EXERCISE DETAILS:
Searching the material below, find each line that includes the word "LIKE", and copy it.

EXTRACTED DATA:
= = = =

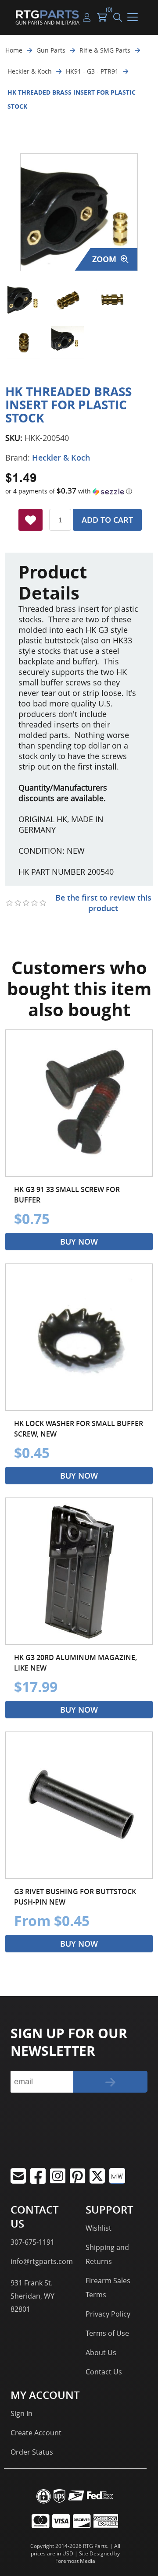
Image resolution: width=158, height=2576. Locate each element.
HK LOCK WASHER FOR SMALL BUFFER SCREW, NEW (78, 1429)
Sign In (21, 2413)
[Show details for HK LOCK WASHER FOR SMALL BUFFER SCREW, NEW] (79, 1337)
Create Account (36, 2433)
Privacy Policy (108, 2314)
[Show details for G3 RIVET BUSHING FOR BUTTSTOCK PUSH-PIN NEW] (79, 1805)
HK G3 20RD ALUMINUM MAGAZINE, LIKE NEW (75, 1663)
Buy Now (79, 1241)
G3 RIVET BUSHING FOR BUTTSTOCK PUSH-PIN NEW (75, 1897)
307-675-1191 (32, 2242)
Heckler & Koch (61, 457)
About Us (101, 2352)
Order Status (32, 2452)
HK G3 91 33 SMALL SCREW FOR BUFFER (67, 1195)
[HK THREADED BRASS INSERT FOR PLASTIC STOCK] (23, 298)
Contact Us (104, 2372)
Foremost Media (75, 2561)
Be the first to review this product (103, 902)
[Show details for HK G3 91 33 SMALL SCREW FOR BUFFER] (79, 1103)
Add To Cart (107, 519)
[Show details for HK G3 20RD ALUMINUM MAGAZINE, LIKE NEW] (79, 1571)
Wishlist (98, 2228)
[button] (79, 491)
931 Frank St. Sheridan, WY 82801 (32, 2296)
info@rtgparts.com (42, 2261)
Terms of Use (107, 2333)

= = = =

WRITTEN REPLY:
HK G3 20RD ALUMINUM MAGAZINE, LIKE NEW (75, 1663)
[Show details for HK G3 20RD ALUMINUM MAGAZINE, LIKE NEW] (79, 1571)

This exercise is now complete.